By implementing these strategies, researchers can develop more nuanced interpretations of FCJ1 function in S. stipitis that account for the organism's inherent genomic plasticity. This approach transforms what might otherwise be considered experimental noise into valuable information about the relationship between genomic stability, mitochondrial architecture, and metabolic function .

What are the key methodological considerations for analyzing FCJ1-TOB/SAM interactions in S. stipitis?

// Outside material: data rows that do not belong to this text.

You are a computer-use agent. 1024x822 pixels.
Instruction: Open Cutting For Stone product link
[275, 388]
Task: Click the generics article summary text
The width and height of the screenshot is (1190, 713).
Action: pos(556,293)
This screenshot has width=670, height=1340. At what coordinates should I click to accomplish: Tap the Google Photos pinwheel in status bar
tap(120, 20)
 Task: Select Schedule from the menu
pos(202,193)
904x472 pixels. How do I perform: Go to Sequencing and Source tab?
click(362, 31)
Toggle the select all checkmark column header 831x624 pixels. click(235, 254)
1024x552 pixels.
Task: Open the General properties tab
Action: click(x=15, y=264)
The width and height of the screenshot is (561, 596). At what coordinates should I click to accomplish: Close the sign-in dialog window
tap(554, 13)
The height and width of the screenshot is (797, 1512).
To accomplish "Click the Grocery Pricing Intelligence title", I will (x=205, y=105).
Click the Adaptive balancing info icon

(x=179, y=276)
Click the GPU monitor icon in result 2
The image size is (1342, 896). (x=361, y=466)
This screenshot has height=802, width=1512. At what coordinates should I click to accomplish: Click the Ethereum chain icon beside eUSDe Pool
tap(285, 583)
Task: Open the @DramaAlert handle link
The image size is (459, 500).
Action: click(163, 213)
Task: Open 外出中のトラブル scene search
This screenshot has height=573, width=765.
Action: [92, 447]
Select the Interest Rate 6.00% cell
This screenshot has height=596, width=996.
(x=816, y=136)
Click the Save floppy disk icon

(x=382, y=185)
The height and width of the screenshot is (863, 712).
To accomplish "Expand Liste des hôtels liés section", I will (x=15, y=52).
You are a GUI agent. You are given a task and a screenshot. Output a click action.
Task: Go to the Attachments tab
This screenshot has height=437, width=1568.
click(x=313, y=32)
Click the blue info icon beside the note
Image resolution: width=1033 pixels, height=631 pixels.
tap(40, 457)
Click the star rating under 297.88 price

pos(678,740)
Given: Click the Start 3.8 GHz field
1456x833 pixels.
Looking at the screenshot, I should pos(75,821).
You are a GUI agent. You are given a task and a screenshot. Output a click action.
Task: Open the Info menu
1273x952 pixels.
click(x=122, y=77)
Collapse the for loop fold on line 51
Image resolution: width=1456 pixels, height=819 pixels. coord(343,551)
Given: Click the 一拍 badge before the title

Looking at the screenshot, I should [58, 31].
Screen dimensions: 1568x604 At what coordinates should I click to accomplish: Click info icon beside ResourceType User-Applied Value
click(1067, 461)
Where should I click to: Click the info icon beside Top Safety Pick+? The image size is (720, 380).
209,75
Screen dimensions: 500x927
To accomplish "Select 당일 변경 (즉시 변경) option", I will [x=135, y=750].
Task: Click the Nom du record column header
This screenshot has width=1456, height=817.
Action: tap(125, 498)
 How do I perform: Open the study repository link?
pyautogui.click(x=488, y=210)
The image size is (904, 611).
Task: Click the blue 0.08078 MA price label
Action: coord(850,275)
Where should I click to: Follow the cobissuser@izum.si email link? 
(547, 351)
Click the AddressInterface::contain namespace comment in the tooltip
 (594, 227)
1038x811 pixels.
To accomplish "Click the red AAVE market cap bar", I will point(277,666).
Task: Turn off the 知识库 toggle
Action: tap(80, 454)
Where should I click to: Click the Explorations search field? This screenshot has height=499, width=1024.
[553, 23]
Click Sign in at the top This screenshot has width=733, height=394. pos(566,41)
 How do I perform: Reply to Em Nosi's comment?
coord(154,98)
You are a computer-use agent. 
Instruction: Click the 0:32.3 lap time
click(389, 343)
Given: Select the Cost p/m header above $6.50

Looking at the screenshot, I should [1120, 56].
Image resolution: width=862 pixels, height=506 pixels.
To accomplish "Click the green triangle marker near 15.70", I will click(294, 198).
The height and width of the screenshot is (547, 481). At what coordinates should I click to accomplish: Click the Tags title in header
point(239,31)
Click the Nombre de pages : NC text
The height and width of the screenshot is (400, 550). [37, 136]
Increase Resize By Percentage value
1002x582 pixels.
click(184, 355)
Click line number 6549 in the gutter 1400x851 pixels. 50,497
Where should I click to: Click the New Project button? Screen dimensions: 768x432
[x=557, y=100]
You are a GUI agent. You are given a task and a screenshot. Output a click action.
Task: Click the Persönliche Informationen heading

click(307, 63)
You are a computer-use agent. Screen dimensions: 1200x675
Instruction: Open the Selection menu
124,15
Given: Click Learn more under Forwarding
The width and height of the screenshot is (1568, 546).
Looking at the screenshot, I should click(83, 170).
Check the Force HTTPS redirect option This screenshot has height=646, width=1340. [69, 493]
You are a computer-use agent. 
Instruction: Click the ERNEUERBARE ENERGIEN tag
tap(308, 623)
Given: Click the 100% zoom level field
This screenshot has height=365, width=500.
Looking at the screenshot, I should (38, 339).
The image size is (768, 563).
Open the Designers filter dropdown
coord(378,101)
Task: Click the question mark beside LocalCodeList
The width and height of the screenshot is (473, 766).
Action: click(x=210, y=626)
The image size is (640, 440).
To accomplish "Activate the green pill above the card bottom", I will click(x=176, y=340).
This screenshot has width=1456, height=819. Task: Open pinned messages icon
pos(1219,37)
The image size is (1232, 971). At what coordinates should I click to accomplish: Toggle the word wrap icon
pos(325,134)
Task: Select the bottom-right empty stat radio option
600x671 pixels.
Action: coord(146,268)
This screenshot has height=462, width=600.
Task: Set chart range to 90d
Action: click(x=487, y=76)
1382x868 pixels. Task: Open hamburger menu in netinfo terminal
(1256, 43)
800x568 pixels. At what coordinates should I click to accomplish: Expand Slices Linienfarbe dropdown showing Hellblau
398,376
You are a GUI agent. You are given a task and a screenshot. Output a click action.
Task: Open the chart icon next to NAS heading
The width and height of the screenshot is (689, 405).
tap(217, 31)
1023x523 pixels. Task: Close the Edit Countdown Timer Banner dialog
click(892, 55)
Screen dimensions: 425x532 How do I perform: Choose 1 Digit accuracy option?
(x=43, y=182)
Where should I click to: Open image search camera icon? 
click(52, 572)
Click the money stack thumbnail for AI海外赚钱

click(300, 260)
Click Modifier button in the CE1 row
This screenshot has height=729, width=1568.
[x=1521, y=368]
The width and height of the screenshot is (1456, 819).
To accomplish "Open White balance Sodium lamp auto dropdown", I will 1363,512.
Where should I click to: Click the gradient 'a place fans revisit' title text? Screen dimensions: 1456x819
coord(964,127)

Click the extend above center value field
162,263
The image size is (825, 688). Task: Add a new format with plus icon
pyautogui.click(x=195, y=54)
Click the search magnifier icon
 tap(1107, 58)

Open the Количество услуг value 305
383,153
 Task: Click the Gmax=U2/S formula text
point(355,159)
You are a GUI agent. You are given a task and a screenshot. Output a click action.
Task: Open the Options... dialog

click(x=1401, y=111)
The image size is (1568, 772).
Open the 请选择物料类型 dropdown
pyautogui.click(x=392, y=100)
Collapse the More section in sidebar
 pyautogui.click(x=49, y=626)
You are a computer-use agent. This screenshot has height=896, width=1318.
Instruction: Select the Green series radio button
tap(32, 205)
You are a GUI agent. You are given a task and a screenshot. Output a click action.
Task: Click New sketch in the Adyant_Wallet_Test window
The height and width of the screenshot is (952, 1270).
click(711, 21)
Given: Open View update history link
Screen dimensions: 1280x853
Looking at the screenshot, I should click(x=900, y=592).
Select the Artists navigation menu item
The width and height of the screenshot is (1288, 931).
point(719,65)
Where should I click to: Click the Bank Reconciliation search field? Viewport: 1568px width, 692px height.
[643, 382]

Analyzing the interactions between FCJ1 and the TOB/SAM complex in Scheffersomyces stipitis presents unique methodological challenges that require careful experimental design and data interpretation. Based on current research, several key considerations should guide these analyses:

Protein Tagging Strategies: When investigating protein-protein interactions involving FCJ1, tag selection and positioning are critical considerations. The C-terminal domain of FCJ1 is essential for its interaction with the TOB/SAM complex , so C-terminal tags may interfere with this interaction. Researchers should:

• Preferentially employ N-terminal or internal tagging approaches

• Validate that tagged proteins retain functional activity by complementation testing

• Consider split-tag approaches where interaction partners are labeled with complementary tags

• Compare multiple tagging strategies to identify potential artifacts

Native Complex Preservation: The interaction between FCJ1 and TOB/SAM occurs in the context of mitochondrial membrane structures . Preserving these native interactions requires:

• Gentle solubilization conditions using mild detergents like digitonin

• Gradient ultracentrifugation to separate intact complexes

• Blue native PAGE for analyzing complex integrity

• On-membrane crosslinking approaches to stabilize transient interactions

Quantitative Interaction Analysis: Moving beyond simple detection of interactions, researchers should implement quantitative approaches to measure interaction strengths under different conditions:

• Microscale thermophoresis for quantifying binding affinities

• Surface plasmon resonance for real-time interaction kinetics

• FRET/BRET approaches for in vivo interaction dynamics

• Proximity-dependent biotin identification for mapping interaction interfaces

Domain-Specific Interaction Mapping: The C-terminal domain of FCJ1 mediates its interaction with Tob55 . Researchers should employ fine-mapping approaches to identify specific residues involved:

• Alanine scanning mutagenesis of conserved residues

• Hydrogen-deuterium exchange mass spectrometry to identify protected regions

• Crosslinking mass spectrometry to identify proximity relationships

• Comparative analysis with S. cerevisiae to identify conserved interaction motifs

Functional Correlation Analysis: To establish the biological significance of observed interactions, researchers should correlate molecular interaction data with functional outcomes:

• Electron microscopy quantification of crista junction architecture

• Membrane potential measurements using potentiometric dyes

• Respiratory capacity assessments through oxygen consumption measurements

• Metabolomic profiling to detect downstream metabolic impacts

When interpreting interaction data, researchers should consider that the TOB/SAM complex association with contact sites depends on FCJ1 presence , but the biogenesis of β-barrel proteins is not significantly affected by FCJ1 absence . This suggests the interaction serves primarily structural rather than functional roles in protein import, a hypothesis that should be explicitly tested in S. stipitis.